Text shown:
┌──
Cuban leader Fidel Castro has invited former U.S. president Jimmy Carter to visit his island the week of May 12-17. Carter and his wife Rosalynn will head a delegation that includes members of his Carter Center headquartered at Emory University in Atlanta, Georgia.
Anyone who knows Cuba is aware that the invitation comes at a time when Castro's 40-year-old dictatorship is falling on hard times. Last year, Cuba defaulted on some $500 million in loans. In March, Dutch authorities impounded one of Cuba's merchant ships in waters off The Hague to secure payment to numerous creditors. Following the terrorist attacks against America on September 11, tourism fell to such an extent that island hotels closed a third of their rooms.
Even relations with formerly friendly neighbors are turning sour. Last month, Uruguay became the first Latin American country to sponsor a resolution in the United Nations Human Rights Commission to condemn the regime's deplorable human rights practices. Even Mexico, once a defender of the revolution, has opted to refocus its relationship from Castro to the Cuban people.
This leaves Cuba's aging leader with few friends-outside of Iraq or Venezuela (both economic basket cases)-to turn to for a handout. That means going to that cynical architect of diabolical capitalism the United States to convince its Congress to lift the four-decade U.S. trade embargo-not so much to allow the regime to buy U.S. goods as to get access to taxpayer-backed loans.
└──
Work instruction 1: From the passage on Jimmy Carter's invitation to Cuba, reproduce the portion that begins with the words "Even relations with" and ends after the words "the Cuban people.".
Work instruction 2: Name every country that the passage on Jimmy Carter's invitation to Cuba mentions by name.
Work instruction 3:
Using the passage on Jimmy Carter's invitation to Cuba, answer these questions:
(a) During which dates is Carter invited to visit the island?
(b) How much in loans did Cuba default on last year?
(c) Which country became the first in Latin America to sponsor a resolution in the United Nations Human Rights Commission condemning the regime's human rights practices?

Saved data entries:
┌──
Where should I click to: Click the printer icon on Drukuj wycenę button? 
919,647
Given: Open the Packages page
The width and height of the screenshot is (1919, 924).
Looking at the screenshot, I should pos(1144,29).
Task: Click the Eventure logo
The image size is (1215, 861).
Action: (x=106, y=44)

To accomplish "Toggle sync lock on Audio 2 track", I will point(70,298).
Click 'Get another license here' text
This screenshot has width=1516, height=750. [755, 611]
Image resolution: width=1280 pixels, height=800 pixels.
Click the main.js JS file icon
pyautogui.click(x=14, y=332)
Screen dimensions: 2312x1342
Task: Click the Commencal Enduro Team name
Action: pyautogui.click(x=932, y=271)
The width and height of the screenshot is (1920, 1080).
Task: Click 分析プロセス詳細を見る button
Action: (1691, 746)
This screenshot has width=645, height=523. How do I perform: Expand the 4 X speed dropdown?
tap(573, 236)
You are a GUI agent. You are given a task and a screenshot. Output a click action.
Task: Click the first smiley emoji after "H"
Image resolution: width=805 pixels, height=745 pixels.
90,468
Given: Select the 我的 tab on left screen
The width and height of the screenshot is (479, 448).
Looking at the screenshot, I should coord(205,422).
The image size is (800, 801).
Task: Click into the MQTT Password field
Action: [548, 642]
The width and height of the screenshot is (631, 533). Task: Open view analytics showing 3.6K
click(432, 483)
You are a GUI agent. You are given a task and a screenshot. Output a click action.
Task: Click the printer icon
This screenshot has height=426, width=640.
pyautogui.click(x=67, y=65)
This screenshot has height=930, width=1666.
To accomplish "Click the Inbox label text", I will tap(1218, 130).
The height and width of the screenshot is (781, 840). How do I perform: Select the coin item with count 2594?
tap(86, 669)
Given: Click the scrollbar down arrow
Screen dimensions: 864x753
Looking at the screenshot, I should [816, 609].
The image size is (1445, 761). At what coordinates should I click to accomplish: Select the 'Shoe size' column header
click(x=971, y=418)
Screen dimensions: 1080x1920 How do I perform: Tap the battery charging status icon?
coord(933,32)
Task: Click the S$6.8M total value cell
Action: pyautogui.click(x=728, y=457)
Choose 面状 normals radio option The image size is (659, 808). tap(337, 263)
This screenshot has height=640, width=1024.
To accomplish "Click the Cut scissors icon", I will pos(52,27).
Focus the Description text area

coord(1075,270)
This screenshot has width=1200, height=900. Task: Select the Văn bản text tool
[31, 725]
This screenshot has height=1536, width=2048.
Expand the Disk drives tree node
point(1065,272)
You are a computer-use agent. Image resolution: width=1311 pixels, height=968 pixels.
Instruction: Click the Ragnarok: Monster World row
└──
Answer box 1:
Even relations with formerly friendly neighbors are turning sour. Last month, Uruguay became the first Latin American country to sponsor a resolution in the United Nations Human Rights Commission to condemn the regime's deplorable human rights practices. Even Mexico, once a defender of the revolution, has opted to refocus its relationship from Castro to the Cuban people.

Answer box 2: Cuba, the United States, Uruguay, Mexico, Iraq, Venezuela

Answer box 3:
(a) The week of May 12-17
(b) Some $500 million
(c) Uruguay